### Instruction:
Rewrite everything from the line containing "This screenshot has height=1544, width=2234." down to the line containing "(340, 1357).", requests included, and increase each coordinate in the answers by 127.

===== Records provided

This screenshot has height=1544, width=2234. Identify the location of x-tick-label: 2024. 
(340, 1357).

==========
===== Records provided

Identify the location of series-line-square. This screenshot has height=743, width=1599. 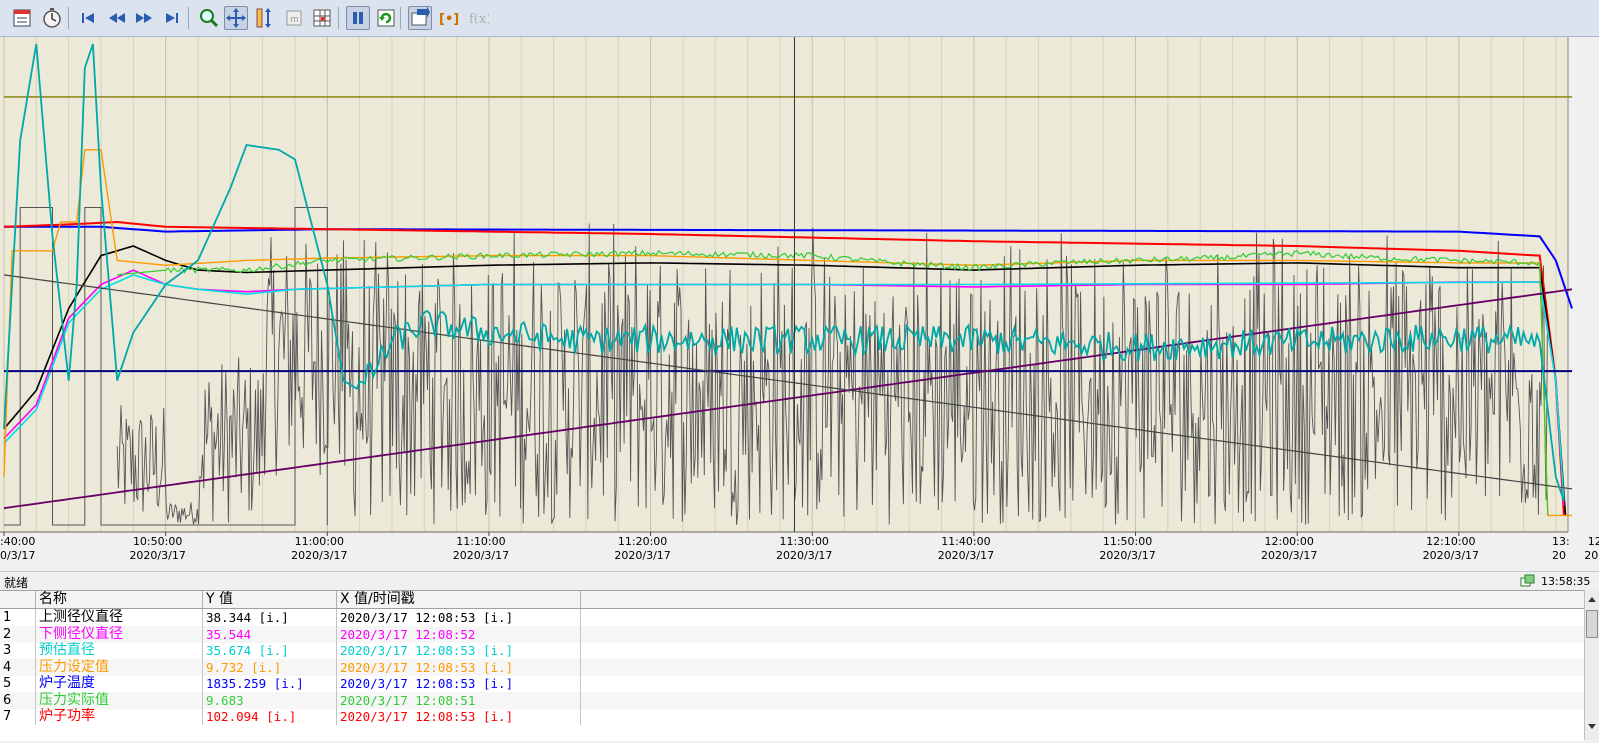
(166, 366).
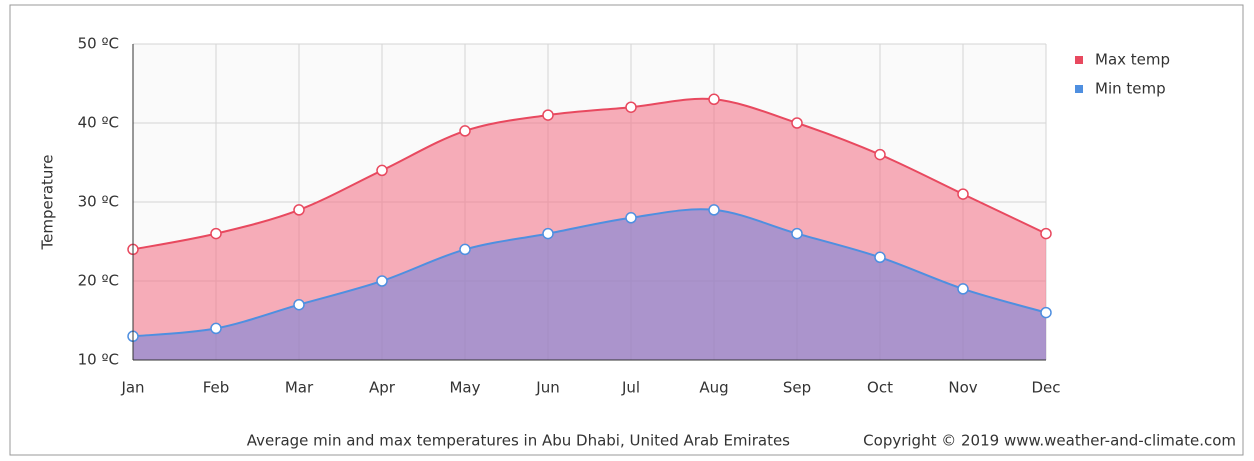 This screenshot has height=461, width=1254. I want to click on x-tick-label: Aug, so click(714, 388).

==========

### Exercise response:
This screenshot has height=1544, width=2234. Identify the location of x-tick-label: 2024. 
(467, 1484).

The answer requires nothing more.